The Return of the Dancing Master(56)
Molin’s life can be split down the middle, Lindman thought. There is a decisive watershed, before the fear and with the fear. It creeps up on him in the winter of 1943 when he tries to survive on the Eastern front. He’s twenty at the time. It could be the same fear that I’d detected in the forest near Boras. The same fear, more than forty years later.
Lindman read his way through the book. It was starting to grow dark. The chill seeped in through the broken windows. He took the book into the kitchen, closed the door, covered the windows with a blanket from the bedroom, and continued reading.
In April 1943, Molin writes for the first time that he wants to go home. He’s afraid of dying. The soldiers are engaged in a remorseless and depressing retreat, not only from an impossible war, but also from an ideology that has collapsed. The circumstances are horrendous. Occasionally, he writes about the corpses on all sides, body parts shot to pieces, the eyeless faces, the slit throats. He is constantly searching for a way out, but he can’t find one. On the other hand, he realizes what is not a solution. Later in the spring he is given execution duties. They are going to shoot a Norwegian and two Belgian deserters who had been captured. This is one of the longer diary entries.
May 19, 1943. Russia. Or possibly Polish territory. Was ordered by Captain Emmers to be part of an execution platoon. Two Belgians and the Norwegian Lauritzen were to be shot for desertion. They were hustled into a ditch, we stood on the road. Difficult to shoot downwards. Lauritzen was crying, tried to crawl away through the mud. Captain Emmers ordered him to be tied to a telegraph pole. The Belgians were silent. Lauritzen was screaming. I aimed for the hearts. They were deserters. Military law applies. Who wants to die? Afterwards we were all given a glass of brandy. It’s spring in Kalmar now. If I close my eyes I can see the sea. Will I ever make it home?
Lindman could feel the young man’s fear resonating from the text. He shoots deserters, considers it to be a fair sentence, is given a glass of brandy, and dreams of the Baltic Sea. But fear is creeping up on him all the time, forcing its way into his brain and giving him no peace. Lindman tried to imagine what it must have been like, lying in a trench somewhere on the Eastern front. Sheer hell, no doubt. In less than a year his naive enthusiasm had turned to terror. Nothing now about the new Europe: now it’s a question of survival. And hoping he’ll get back to Kalmar one day.

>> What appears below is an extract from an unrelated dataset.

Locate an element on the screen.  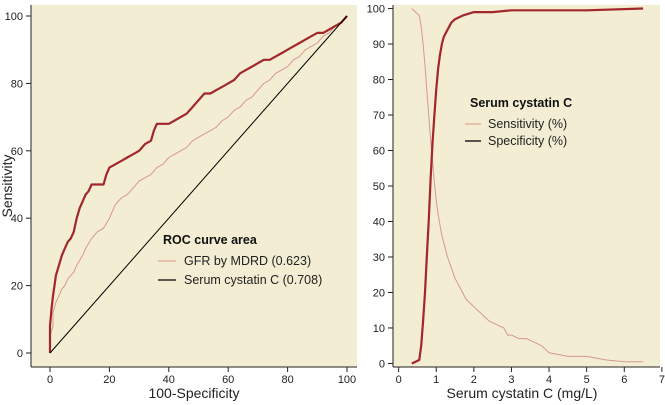
roc-legend-title: ROC curve area is located at coordinates (210, 240).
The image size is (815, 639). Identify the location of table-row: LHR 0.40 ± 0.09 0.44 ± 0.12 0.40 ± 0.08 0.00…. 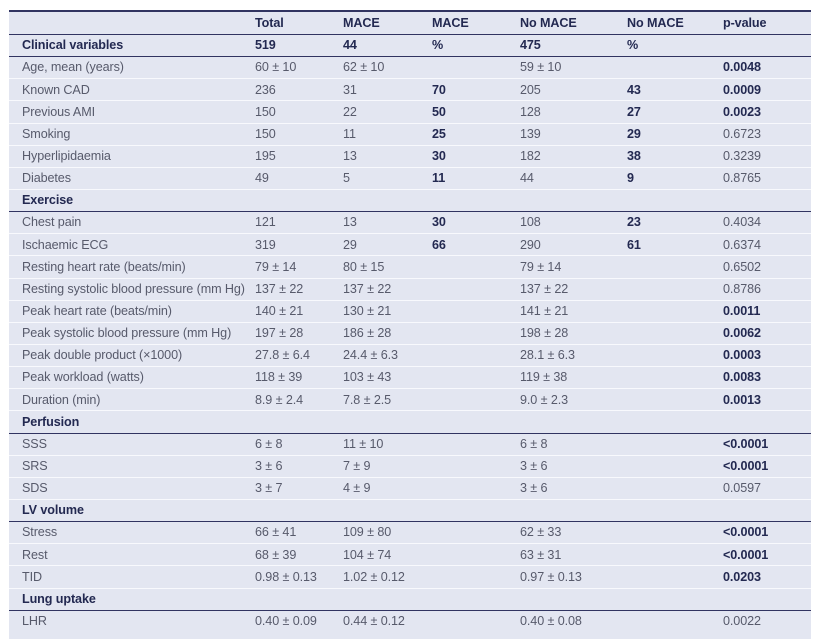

But it goes on until the spring of 1945. Molin has returned to Germany from Russia. He’s wounded. In the entry for October 19, 1944, Lindman finds the explanation for the bullet wounds found by the pathologists in Umeå. It is not exactly clear what had happened, but at some point in August 1944 he is shot. He survives by some kind of miracle, but the message that emerges from his diary notes is not one of gratitude. Lindman observes that something new is starting to happen to Molin. What characterizes the contents of his diary is no longer fear. Another emotion has crept in. Hate. He expresses his anger at what is happening, and speaks of the necessity to be “ruthless” and to have no hesitation in “allotting punishment.” Although he recognizes that the war is lost, he does not lose belief in the righteousness of the cause, the justification of the aims. Hitler may have let them down, but not as much as all those people who failed to understand that the war was a crusade against Bolshevism. These are the people Molin starts to hate in the course of 1944. This emerges very clearly from one of the letters he writes to Kalmar. It is dated January 1945, and as usual there is no sender’s address. He evidently had received a letter from his parents, anxious about his welfare. Lindman wondered why Molin hadn’t saved the letters he’d received, only the ones he’d sent. Perhaps the explanation was that his own letters were a sort of complement to the diary. It was always his own voice doing the talking, his own hand holding the pen.
Dear Mother and Father!
I’m sorry I haven’t written for so long, but we have been constantly on the move and are now not far from Berlin. You have no need to worry. The war is a sad tale of suffering and sacrifice, but I’ve come through comparatively unscathed and been very lucky. I’ve seen a lot of my former comrades killed, but I have never lost heart. I do wonder, however, why more young Swedes, and older ones for that matter, have not rallied to the German flag. Do people in my homeland fail to see what is at stake? Have they not realized that the Russians are going to subjugate everyone who fails to resist? Ah well, I shall not try you with my thoughts and my anger, but I am sure, dear Mother and Father, that you understand what I mean. You didn’t prevent me from enlisting, and you, Father, said that you would have done the same if you’d been younger and didn’t have a lame leg. I must close now, but at least you know I am still of this world and continuing the struggle. I often dream about Kalmar. How are Karin and Nils? How are Aunt Anna’s roses faring? I think about all sorts of things in quiet moments, but there are not so many of them.